Classification of glaucoma stages remains challenging due to substantial inter-stage similarities, the presence of irrelevant features, and subtle lesion size, shape, and color variations in fundus images. For this purpose, few efforts have recently been made using traditional machine learning and deep learning models, specifically convolutional neural networks (CNN). While the conventional CNN models capture local contextual features within fixed receptive fields, they fail to exploit global contextual dependencies. Transformers, on the other hand, are capable of modeling global contextual information. However, they lack the ability to capture local contexts and merely focus on performing attention in the spatial domain, ignoring feature analysis in the frequency domain. To address these issues, we present a novel dual-domain global transformer network, Glaucoformer, to effectively classify glaucoma stages. Specifically, we propose a dual-domain global transformer layer (DGTL) consisting of dual-domain channel attention (DCA) and dual-domain spatial attention (DSA) with Fourier domain feature analyzer (FDFA) as the core component and integrated with a backbone. This helps in exploiting local and global contextual feature dependencies in both spatial and frequency domains, thereby learning prominent and discriminant feature representations. A shared key-query scheme is introduced to learn complementary features while reducing the parameters. In addition, the DGTL leverages the benefits of a deformable convolution to enable the model to handle complex lesion irregularities. We evaluate our method on a benchmark dataset, and the experimental results and extensive comparisons with existing CNN and vision transformer-based approaches indicate its effectiveness for glaucoma stage classification. Also, the results on an unseen dataset demonstrate the generalizability of the model.

查看原文本刊更多论文

青光眼成形器：用于广义青光眼分期分类的双域全局变压器网络。

青光眼分期的分类仍然具有挑战性，因为分期之间存在大量的相似性，存在不相关的特征，以及眼底图像中细微的病变大小、形状和颜色变化。为此目的，最近很少有人使用传统的机器学习和深度学习模型，特别是卷积神经网络（CNN）。虽然传统的CNN模型捕获固定接受域内的局部上下文特征，但它们无法利用全局上下文依赖性。另一方面，变形金刚能够对全局上下文信息进行建模。然而，它们缺乏捕捉局部上下文的能力，只专注于在空间域中进行注意，而忽略了频域的特征分析。为了解决这些问题，我们提出了一个新的双域全球变压器网络，Glaucoformer，有效地划分青光眼的阶段。具体来说，我们提出了一个由双域通道注意（DCA）和双域空间注意（DSA）组成的双域全局变压器层（DGTL），并以傅里叶域特征分析仪（FDFA）为核心组件，与主干集成。这有助于在空间和频率域中利用局部和全局上下文特征依赖，从而学习突出的和判别的特征表示。引入共享键查询方案，在减少参数的同时学习互补特征。此外，DGTL利用可变形卷积的优点，使模型能够处理复杂的病变不规则性。我们在一个基准数据集上评估了我们的方法，实验结果以及与现有的CNN和基于视觉变换的方法的广泛比较表明了它对青光眼分期分类的有效性。此外，在一个未知数据集上的结果也证明了模型的泛化性。
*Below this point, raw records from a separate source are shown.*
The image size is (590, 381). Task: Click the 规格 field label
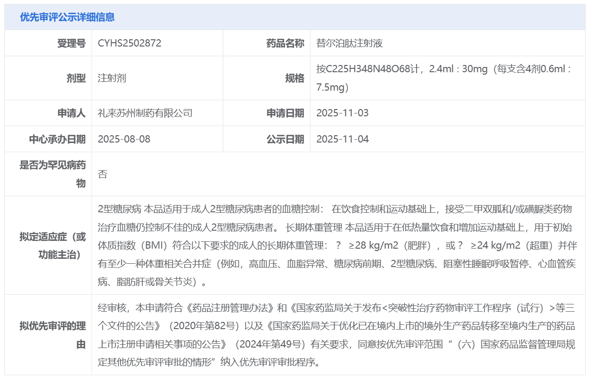[x=295, y=78]
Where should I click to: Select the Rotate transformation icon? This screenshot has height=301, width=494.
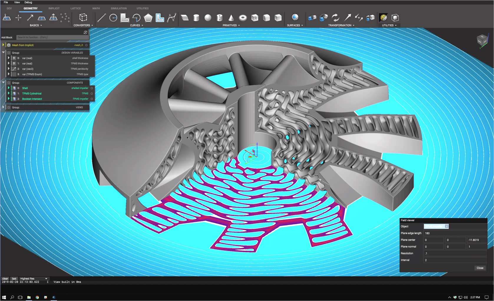(x=336, y=18)
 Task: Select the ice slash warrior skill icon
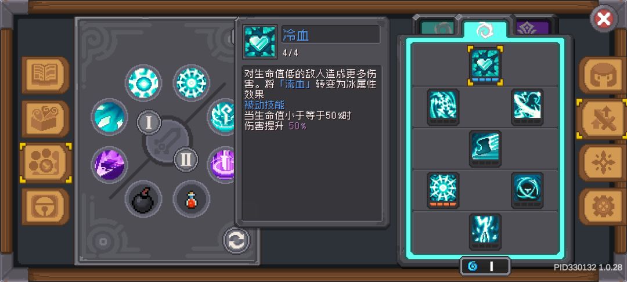click(x=527, y=107)
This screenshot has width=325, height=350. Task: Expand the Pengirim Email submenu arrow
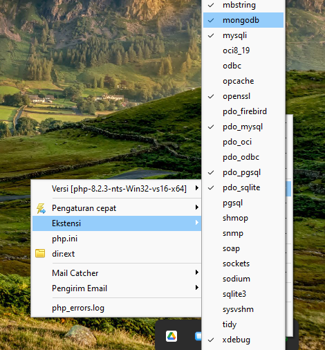[x=197, y=288]
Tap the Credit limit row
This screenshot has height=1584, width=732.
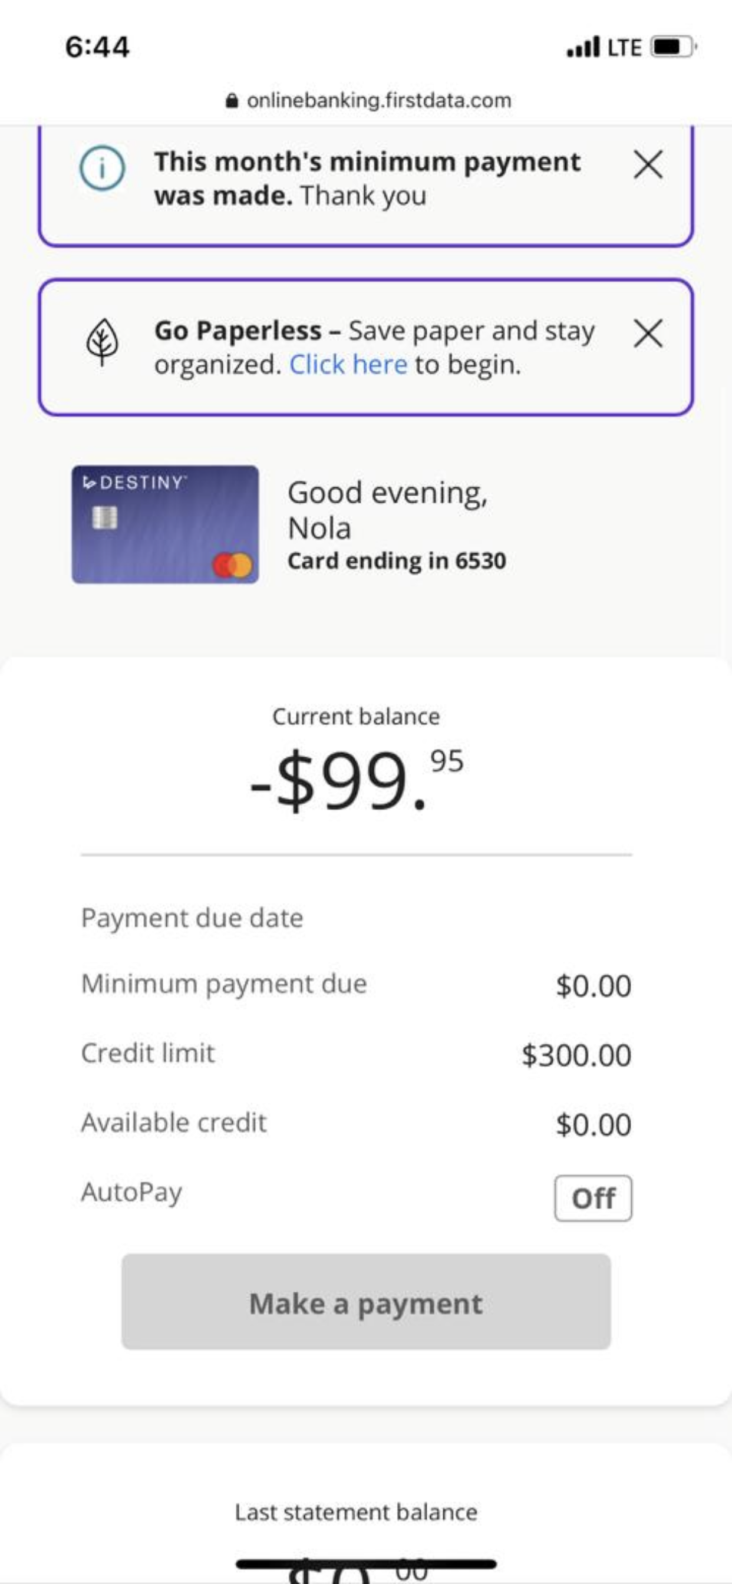(356, 1054)
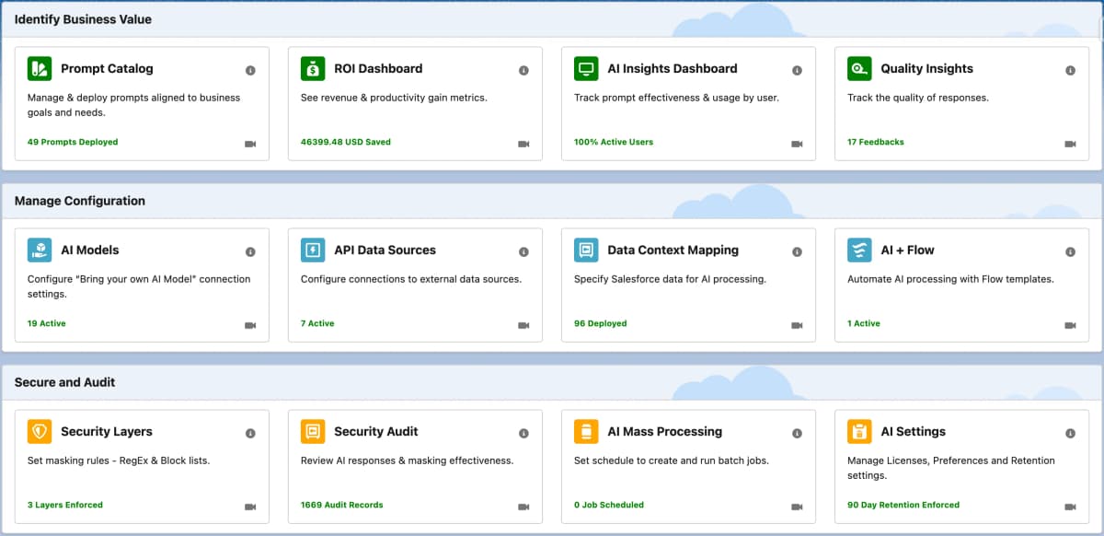Screen dimensions: 1104x536
Task: Open the API Data Sources lightning icon
Action: (313, 251)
本文章由计算机程序翻译，如有差异，请以英文原文为准。

求助全文

约1分钟内获得全文求助全文

来源期刊

IEEE Journal of Biomedical and Health Informatics COMPUTER SCIENCE, INFORMATION SYSTEMS-COMPUTER SCIENCE, INTERDISCIPLINARY APPLICATIONS

CiteScore

13.60

自引率

6.50%

发文量

1151

期刊介绍： IEEE Journal of Biomedical and Health Informatics publishes original papers presenting recent advances where information and communication technologies intersect with health, healthcare, life sciences, and biomedicine. Topics include acquisition, transmission, storage, retrieval, management, and analysis of biomedical and health information. The journal covers applications of information technologies in healthcare, patient monitoring, preventive care, early disease diagnosis, therapy discovery, and personalized treatment protocols. It explores electronic medical and health records, clinical information systems, decision support systems, medical and biological imaging informatics, wearable systems, body area/sensor networks, and more. Integration-related topics like interoperability, evidence-based medicine, and secure patient data are also addressed.